[Extrait de page]

>>>

Dans un contexte de tension, il est difficile de comprendre ce qui se passe réellement. L’anxiété ne mène nulle part. Ce qui est pertinent, c’est de prendre une grande inspiration et d’observer les événements pour saisir leur nature, leur cause, leur mode d’apparition et leur trajectoire future. L’ennemi n’a pas soudainement décidé d’ouvrir le feu. Soyons clairs : c’est nous qui avons ouvert le feu pour soutenir Gaza. Et lorsque nous l’avons fait, nous n’avons pas agi comme des enfants du quartier cherchant à se venger d’une insulte contre un proche. Non, nous l’avons fait en toute connaissance de cause, pleinement conscients que l’essence même de l’action de la Résistance, et son objectif principal, est de travailler à l’élimination de l’entité d’occupation. Certes, cet objectif peut sembler irréaliste pour beaucoup, mais il est bien ancré dans l’esprit de certains dans cette région, avec le Hezbollah en tête. Cet objectif nécessite naturellement une coopération étroite avec le peuple de cette terre, c’est-à-dire avec les Palestiniens. C’est pourquoi les relations entre la Résistance au Liban et ceux qui combattent l’ennemi à l’intérieur de la Palestine ont vu le jour et se sont développées. Par conséquent, quiconque pensait que la Résistance au Liban resterait les bras croisés face à ce qui se passe à Gaza est soit naïf, soit aveugle.

<<<

[Entrées présentées]
>>>

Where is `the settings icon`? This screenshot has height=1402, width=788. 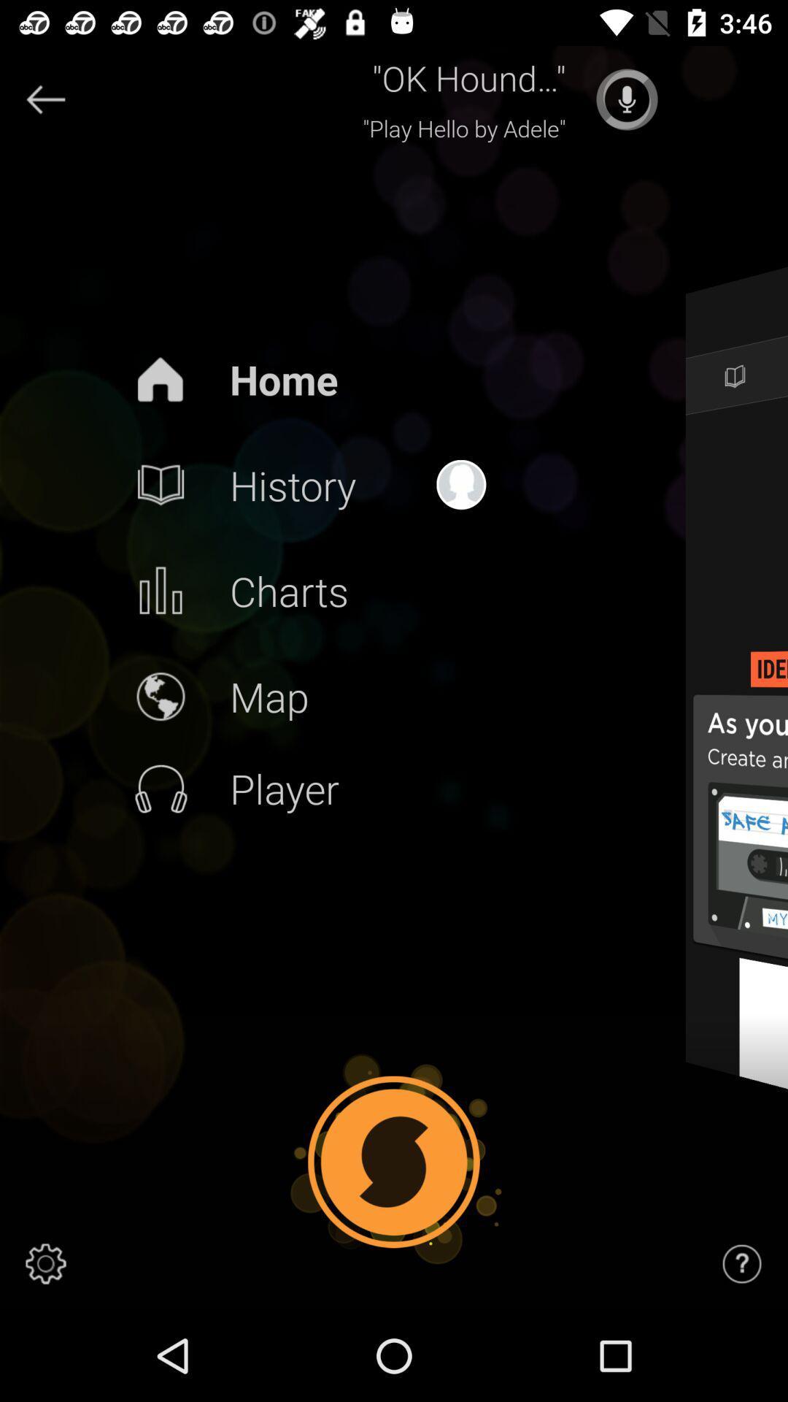 the settings icon is located at coordinates (45, 1263).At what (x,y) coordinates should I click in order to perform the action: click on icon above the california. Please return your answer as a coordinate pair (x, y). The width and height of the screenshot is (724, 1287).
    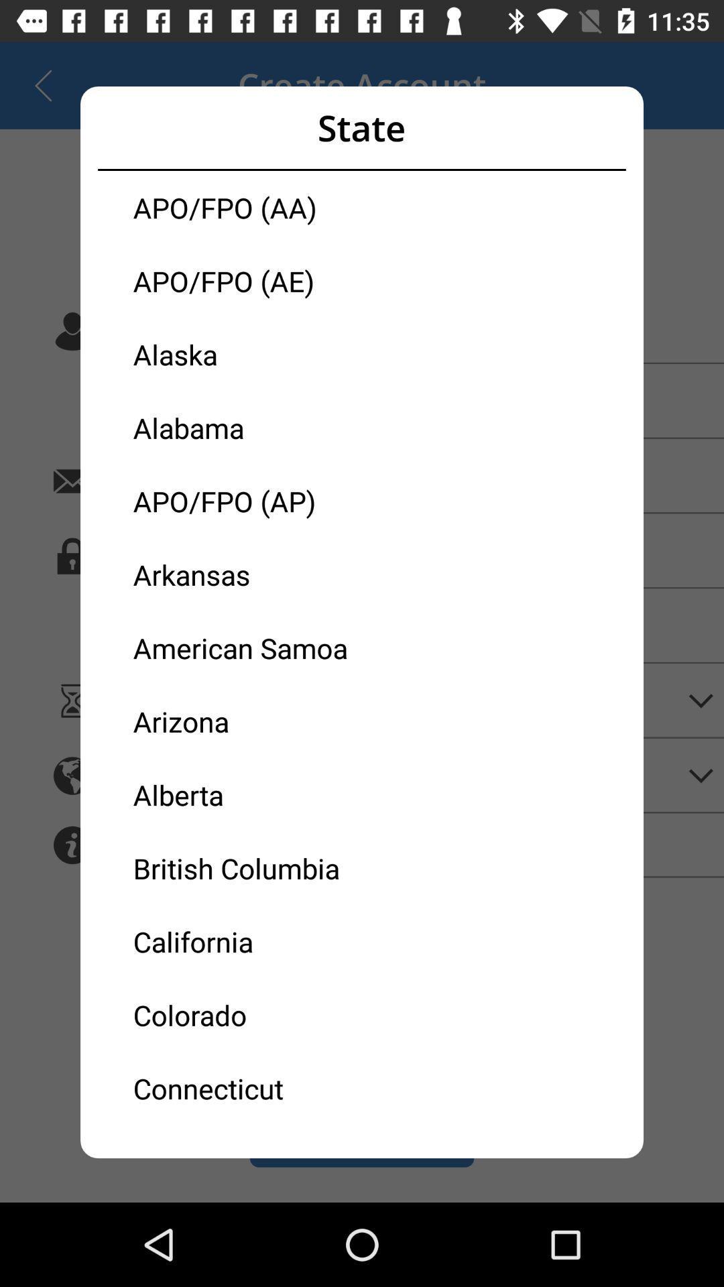
    Looking at the image, I should click on (247, 868).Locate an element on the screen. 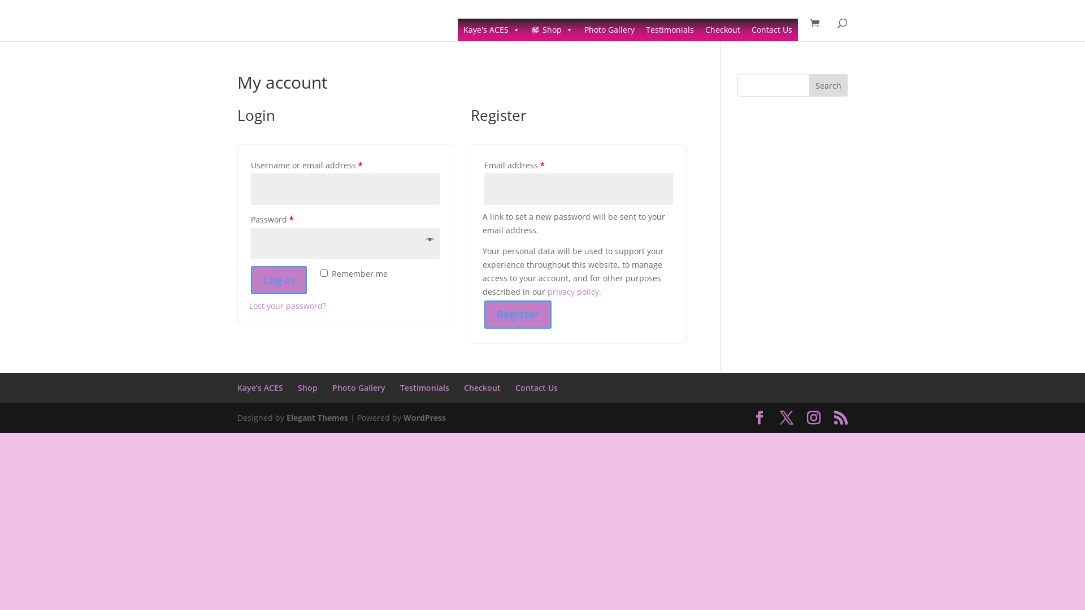  'Register' is located at coordinates (517, 314).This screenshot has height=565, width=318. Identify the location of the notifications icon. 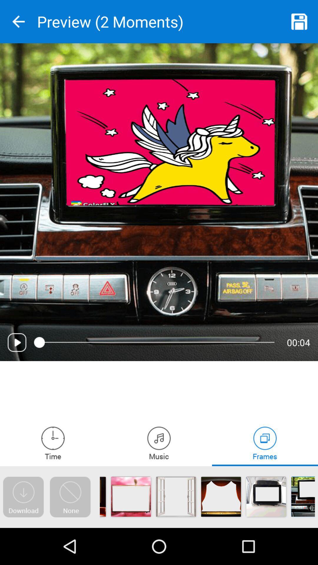
(70, 496). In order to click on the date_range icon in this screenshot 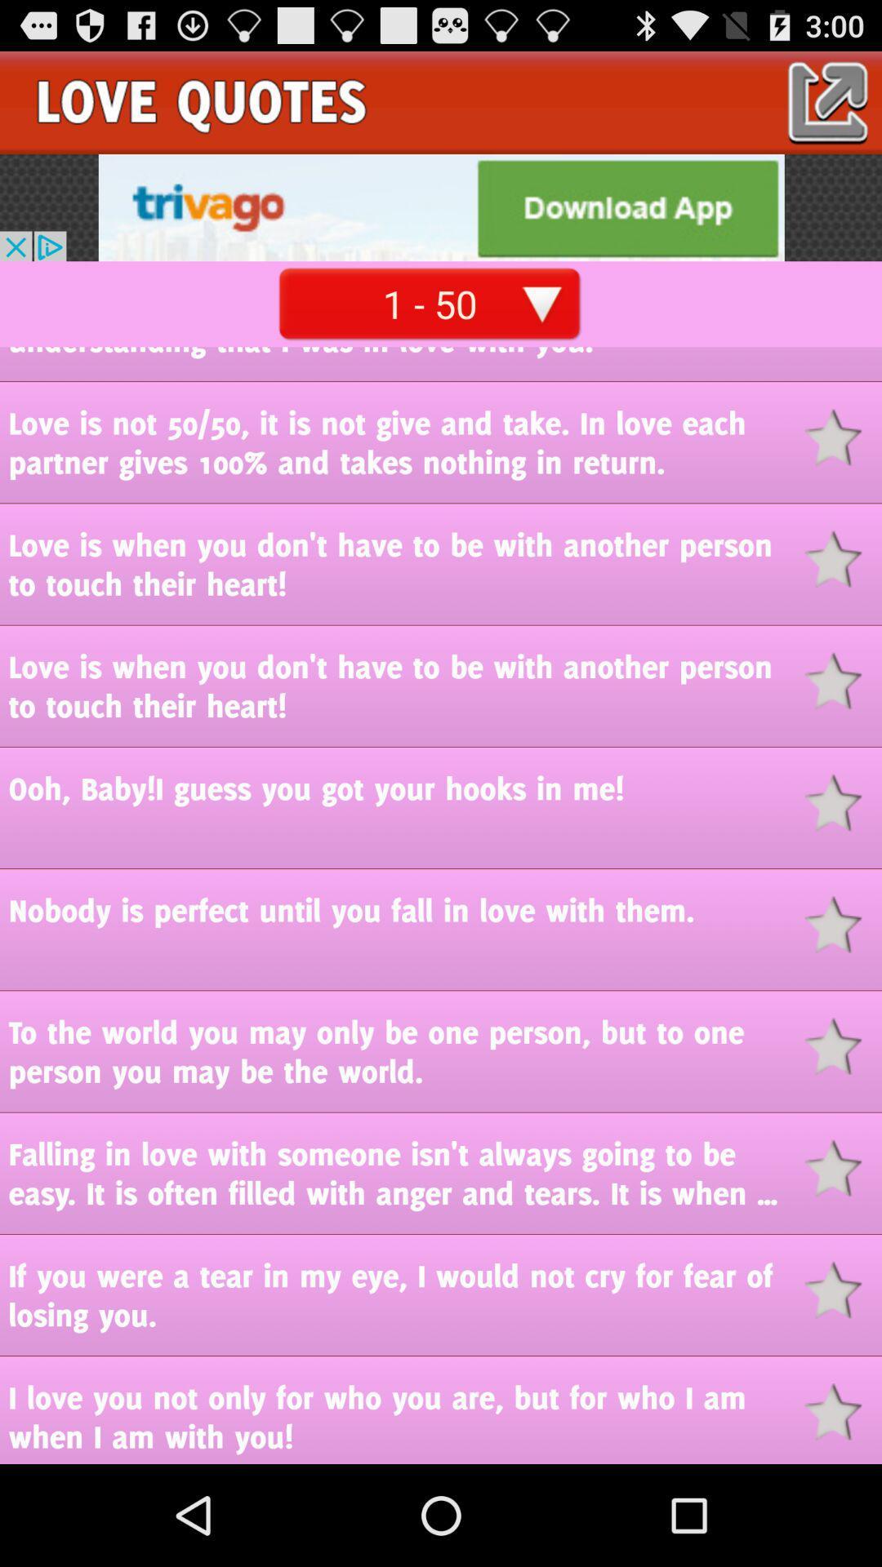, I will do `click(202, 109)`.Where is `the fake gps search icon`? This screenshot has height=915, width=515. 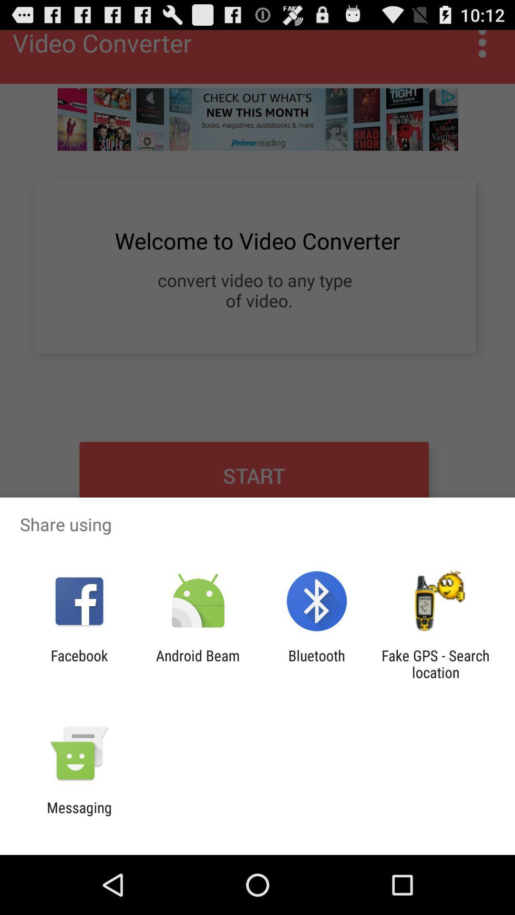
the fake gps search icon is located at coordinates (435, 664).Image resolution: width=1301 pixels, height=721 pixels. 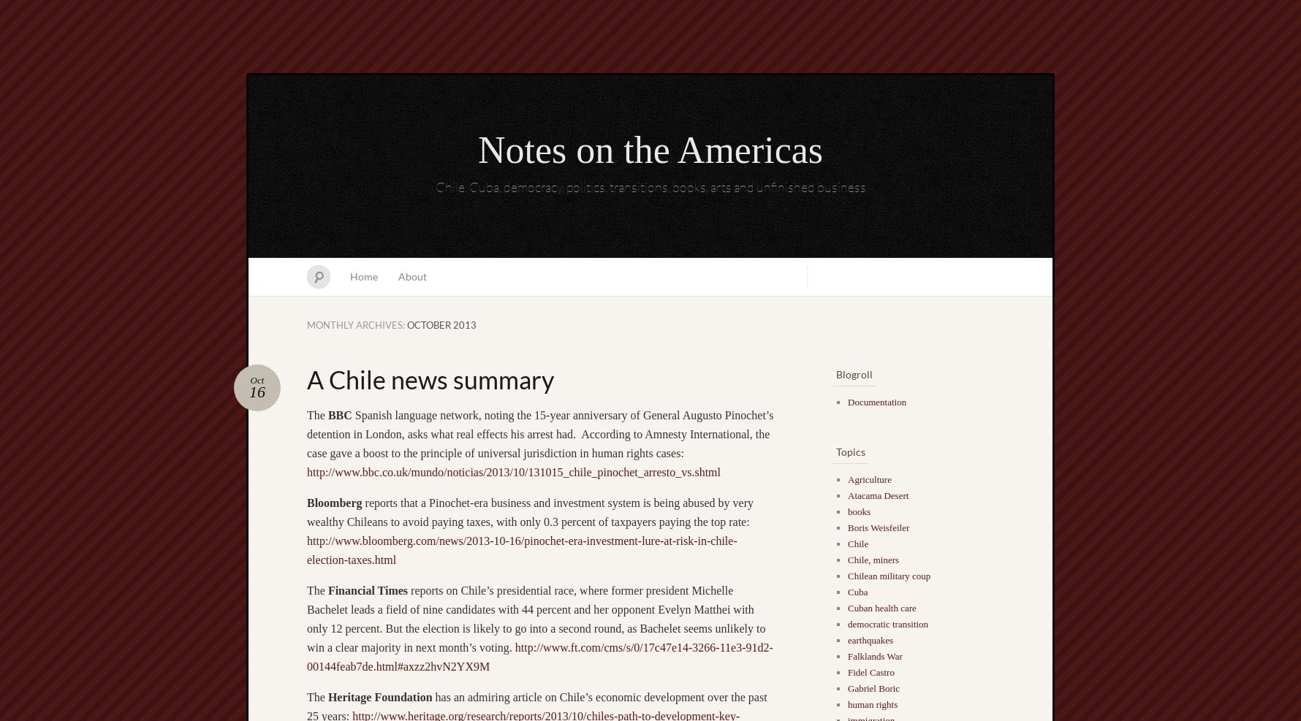 I want to click on 'http://www.bbc.co.uk/mundo/noticias/2013/10/131015_chile_pinochet_arresto_vs.shtml', so click(x=512, y=471).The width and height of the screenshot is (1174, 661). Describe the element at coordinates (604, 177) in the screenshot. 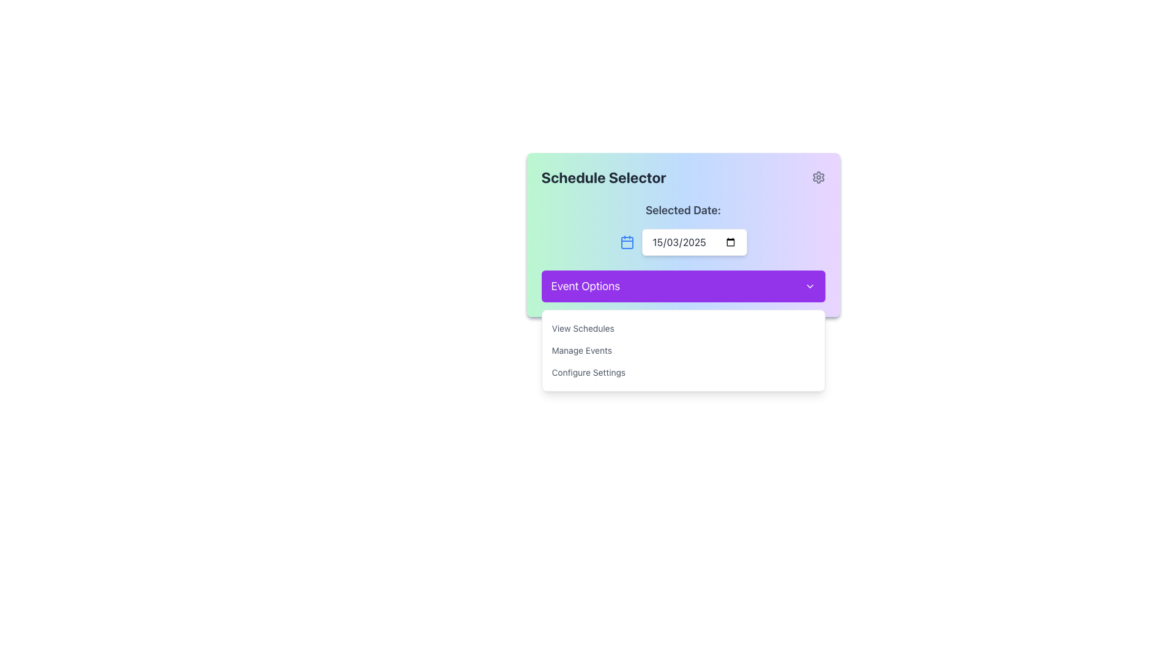

I see `header text indicating the purpose of the schedule selection section, which is located in the top-left corner of the gradient card` at that location.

<<<

[Consigne] Pour chaque affirmation, dites par oui ou par non si elle concorde avec l'extrait de page, et citez les mots du texte qui le tranchent. 1. L'ennemi a été le premier à ouvrir le feu. 2. Selon le texte, l'anxiété ne mène nulle part. 3. Le texte admet que l'objectif de la Résistance peut paraître irréaliste à beaucoup de gens.

[Réponse]
1. Non : « c’est nous qui avons ouvert le feu pour soutenir Gaza »
2. Oui : « L’anxiété ne mène nulle part. »
3. Oui : « cet objectif peut sembler irréaliste pour beaucoup »